**YOUR OBJECTIVE**
Rewrite as a two-column CSV the part of the records that opens with the line containing "Maximize the MpEventReceiver window" and closes with the line containing "I will pos(70,57).", with one row per record and the columns named text and answer. Put each value in a single quoted field, and turn any line breaks inside it into spaces.

**MATERIAL PROVIDED**
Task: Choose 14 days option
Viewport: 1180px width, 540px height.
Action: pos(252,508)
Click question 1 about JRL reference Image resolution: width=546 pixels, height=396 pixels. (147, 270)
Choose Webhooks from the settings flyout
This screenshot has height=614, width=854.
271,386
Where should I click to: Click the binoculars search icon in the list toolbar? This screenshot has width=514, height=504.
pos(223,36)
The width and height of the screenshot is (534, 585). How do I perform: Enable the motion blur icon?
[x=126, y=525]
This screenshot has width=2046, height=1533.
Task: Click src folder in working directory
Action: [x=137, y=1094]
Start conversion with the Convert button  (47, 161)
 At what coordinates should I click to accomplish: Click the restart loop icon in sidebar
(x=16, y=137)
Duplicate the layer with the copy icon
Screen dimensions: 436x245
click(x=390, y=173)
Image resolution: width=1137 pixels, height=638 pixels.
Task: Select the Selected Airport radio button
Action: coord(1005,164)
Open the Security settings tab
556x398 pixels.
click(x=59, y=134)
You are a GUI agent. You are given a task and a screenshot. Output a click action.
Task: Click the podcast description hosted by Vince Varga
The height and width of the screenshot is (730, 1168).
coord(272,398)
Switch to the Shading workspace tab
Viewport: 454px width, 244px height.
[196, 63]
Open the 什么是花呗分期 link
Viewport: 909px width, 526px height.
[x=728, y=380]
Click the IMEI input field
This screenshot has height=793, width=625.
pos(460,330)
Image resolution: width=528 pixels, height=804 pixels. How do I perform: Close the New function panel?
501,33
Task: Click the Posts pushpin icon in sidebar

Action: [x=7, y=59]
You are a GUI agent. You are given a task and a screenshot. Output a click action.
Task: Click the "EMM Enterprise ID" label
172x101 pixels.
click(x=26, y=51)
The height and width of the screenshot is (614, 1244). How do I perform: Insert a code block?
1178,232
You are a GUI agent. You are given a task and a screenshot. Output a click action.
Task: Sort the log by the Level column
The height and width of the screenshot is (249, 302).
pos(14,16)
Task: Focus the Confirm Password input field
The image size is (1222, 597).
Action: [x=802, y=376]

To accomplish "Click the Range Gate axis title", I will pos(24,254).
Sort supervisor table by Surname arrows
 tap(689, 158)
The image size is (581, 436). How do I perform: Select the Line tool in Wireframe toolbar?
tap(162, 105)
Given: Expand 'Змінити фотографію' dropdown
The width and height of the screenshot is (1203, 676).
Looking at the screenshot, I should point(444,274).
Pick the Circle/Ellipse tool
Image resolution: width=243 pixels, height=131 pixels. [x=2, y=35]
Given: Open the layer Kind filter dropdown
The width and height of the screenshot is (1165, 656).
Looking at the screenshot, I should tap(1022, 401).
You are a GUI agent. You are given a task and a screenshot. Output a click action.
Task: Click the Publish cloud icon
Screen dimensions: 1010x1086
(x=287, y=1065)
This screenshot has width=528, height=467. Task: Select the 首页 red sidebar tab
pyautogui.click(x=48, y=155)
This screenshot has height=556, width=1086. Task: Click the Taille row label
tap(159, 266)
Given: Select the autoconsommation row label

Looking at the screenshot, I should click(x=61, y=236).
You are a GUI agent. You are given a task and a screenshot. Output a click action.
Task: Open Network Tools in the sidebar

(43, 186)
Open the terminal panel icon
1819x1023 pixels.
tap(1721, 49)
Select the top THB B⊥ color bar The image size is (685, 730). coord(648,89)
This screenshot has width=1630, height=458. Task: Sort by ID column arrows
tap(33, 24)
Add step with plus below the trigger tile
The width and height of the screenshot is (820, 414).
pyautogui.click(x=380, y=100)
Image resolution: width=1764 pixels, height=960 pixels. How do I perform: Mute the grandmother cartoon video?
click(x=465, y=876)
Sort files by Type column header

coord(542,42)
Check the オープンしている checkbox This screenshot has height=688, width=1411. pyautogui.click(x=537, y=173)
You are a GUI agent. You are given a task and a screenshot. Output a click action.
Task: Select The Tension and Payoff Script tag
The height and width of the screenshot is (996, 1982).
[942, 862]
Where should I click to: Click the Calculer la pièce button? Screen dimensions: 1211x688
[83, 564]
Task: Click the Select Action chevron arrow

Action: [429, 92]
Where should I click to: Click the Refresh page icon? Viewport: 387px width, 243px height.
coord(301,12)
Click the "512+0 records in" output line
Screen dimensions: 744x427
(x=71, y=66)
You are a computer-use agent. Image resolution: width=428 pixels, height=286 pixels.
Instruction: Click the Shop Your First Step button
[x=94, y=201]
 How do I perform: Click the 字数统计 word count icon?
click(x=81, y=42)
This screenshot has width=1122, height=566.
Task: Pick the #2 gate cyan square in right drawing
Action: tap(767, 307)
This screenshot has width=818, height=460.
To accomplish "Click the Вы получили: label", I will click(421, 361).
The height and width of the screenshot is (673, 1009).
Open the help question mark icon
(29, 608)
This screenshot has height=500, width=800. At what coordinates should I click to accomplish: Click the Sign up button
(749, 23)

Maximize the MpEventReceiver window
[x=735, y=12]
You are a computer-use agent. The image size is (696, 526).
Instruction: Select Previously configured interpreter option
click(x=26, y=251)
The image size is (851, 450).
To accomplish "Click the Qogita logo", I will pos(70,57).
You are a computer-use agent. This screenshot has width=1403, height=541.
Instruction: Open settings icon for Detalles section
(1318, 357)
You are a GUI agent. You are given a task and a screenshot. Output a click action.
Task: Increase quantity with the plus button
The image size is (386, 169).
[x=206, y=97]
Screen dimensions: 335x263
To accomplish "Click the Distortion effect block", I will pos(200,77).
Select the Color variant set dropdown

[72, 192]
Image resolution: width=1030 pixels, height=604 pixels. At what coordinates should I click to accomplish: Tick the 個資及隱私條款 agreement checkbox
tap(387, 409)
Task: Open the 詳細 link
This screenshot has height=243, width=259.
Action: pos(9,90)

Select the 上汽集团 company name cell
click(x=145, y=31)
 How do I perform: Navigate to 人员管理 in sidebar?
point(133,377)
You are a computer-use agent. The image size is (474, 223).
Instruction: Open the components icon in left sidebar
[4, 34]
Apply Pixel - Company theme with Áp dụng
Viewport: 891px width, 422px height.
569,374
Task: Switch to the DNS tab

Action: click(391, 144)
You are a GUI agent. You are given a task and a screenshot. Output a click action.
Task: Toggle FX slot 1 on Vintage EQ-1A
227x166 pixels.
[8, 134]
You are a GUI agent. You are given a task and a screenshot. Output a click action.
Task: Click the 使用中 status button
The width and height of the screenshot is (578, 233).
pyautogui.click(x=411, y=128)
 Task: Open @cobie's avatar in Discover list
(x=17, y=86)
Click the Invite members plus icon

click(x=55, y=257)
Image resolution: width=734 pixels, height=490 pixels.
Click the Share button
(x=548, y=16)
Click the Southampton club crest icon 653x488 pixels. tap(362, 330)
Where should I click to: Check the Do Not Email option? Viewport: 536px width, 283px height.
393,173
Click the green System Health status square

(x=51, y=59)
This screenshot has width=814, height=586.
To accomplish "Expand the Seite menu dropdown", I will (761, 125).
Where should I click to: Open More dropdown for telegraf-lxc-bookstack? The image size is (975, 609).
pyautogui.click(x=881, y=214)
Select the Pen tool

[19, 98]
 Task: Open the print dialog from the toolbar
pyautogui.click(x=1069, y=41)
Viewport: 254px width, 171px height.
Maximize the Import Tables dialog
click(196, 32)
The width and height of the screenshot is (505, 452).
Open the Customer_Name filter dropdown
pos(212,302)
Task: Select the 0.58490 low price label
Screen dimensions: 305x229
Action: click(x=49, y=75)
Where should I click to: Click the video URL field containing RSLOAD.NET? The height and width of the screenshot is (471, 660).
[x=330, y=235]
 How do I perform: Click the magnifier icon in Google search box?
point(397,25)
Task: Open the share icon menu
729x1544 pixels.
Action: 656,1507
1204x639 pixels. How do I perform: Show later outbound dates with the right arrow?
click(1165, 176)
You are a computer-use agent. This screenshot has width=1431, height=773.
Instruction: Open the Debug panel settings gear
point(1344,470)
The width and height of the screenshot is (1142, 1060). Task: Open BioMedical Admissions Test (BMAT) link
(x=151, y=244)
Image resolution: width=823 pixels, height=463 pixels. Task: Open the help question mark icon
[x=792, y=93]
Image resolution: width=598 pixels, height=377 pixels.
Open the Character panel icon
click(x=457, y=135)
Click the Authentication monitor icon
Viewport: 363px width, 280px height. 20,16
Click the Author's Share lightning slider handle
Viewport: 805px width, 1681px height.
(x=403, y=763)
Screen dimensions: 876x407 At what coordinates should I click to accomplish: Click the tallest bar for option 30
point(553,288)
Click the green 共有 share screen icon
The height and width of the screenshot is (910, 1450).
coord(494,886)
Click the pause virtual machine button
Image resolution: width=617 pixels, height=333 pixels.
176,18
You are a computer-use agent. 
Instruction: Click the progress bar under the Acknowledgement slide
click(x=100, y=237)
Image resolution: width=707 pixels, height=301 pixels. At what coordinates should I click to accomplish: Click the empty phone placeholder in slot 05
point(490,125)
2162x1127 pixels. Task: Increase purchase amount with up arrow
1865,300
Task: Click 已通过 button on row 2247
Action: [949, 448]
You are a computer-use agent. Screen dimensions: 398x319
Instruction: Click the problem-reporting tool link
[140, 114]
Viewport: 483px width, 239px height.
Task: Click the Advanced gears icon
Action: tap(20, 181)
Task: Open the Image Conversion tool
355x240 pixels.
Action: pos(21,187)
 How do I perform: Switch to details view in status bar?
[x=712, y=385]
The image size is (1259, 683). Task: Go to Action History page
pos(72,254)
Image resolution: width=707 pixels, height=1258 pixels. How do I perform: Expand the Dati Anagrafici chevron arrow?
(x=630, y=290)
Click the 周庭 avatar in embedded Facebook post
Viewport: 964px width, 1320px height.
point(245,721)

**RESPONSE FOR THIS EXERCISE**
text,answer
"Maximize the MpEventReceiver window","[x=735, y=12]"
"You are a computer-use agent. The image size is (696, 526). Instruction: Select Previously configured interpreter option","click(x=26, y=251)"
"The image size is (851, 450). To accomplish ""Click the Qogita logo"",","I will pos(70,57)."